Por ello, la posibilidad que los jueces y magistrados sean elegidos por voto directo implica una responsabilidad mayúscula para la ciudadanía. Esta medida, aunque en apariencia democrática, puede convertirse en un arma de doble filo. Si el electorado no participa activamente, con conciencia y conocimiento, se corre el riesgo que estas posiciones tan delicadas caigan en manos de personajes sin la formación ni la ética requeridas, o peor aún, que respondan a estructuras criminales que han sabido adaptarse y mimetizarse dentro del aparato público.
El crimen organizado no necesita fusiles para controlar instituciones. Le basta con el silencio, el desinterés y la indiferencia de los ciudadanos. En elecciones de bajo perfil, donde la participación es escasa, es más sencillo para estos grupos infiltrar candidatos, financiar campañas o manipular procesos. Ya lo hemos visto en municipios donde el abstencionismo ha sido el caldo de cultivo perfecto para la captura del Estado.

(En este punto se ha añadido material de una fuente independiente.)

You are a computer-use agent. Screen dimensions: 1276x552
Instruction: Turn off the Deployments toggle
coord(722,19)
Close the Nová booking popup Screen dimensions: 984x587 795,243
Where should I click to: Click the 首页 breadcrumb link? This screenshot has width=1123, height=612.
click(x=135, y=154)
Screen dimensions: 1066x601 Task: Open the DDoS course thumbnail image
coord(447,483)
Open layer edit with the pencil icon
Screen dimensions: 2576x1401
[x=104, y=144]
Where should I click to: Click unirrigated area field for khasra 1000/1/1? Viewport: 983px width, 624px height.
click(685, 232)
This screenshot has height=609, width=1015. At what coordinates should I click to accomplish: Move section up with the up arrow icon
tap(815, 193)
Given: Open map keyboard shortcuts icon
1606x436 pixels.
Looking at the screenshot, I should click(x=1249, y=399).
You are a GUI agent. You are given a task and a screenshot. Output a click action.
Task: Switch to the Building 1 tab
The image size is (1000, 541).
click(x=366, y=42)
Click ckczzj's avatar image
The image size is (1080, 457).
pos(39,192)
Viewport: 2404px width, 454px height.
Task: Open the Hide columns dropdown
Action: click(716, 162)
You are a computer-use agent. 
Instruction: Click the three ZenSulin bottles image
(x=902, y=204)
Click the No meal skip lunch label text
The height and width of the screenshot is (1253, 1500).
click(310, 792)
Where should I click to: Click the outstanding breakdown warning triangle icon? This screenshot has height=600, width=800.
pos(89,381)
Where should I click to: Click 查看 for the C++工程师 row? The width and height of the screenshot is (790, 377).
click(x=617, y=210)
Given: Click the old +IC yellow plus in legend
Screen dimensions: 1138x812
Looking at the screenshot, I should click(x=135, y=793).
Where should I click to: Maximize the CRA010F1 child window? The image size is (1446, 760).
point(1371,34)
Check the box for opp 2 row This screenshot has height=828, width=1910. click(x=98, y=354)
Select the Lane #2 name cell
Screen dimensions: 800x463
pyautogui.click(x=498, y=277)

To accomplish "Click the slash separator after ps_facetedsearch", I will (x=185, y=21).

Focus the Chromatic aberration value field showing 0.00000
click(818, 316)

La elección judicial no debe tomarse a la ligera. Implica revisar perfiles, trayectorias, posturas frente a los derechos humanos, a la legalidad y a la transparencia. Implica también exigir a los partidos políticos que no postulen a improvisados o a títeres de intereses fácticos. Pero sobre todo, implica que la ciudadanía comprenda que ir a votar ya no es un acto simbólico, sino una forma concreta de defender su seguridad, su patrimonio y su libertad.
No votar es renunciar al derecho de incidir en el rumbo de la justicia. Es entregar, sin resistencia, una parte fundamental del Estado mexicano a quienes pueden usarla para extorsionar, violentar y someter. Es permitir que la toga se manche con dinero sucio, que el mazo se incline ante la amenaza, y que el tribunal se convierta en una extensión del crimen.
Hoy más que nunca, votar no es sólo un derecho: es un deber moral. No podemos darnos el lujo de la apatía. La justicia está en juego, y su destino puede definirse en una urna. Dejemos claro que en México, el único poder que manda es el del pueblo… y no el del crimen.
Saludos a todas y a todos y por aquí nos vemos la próxima semana.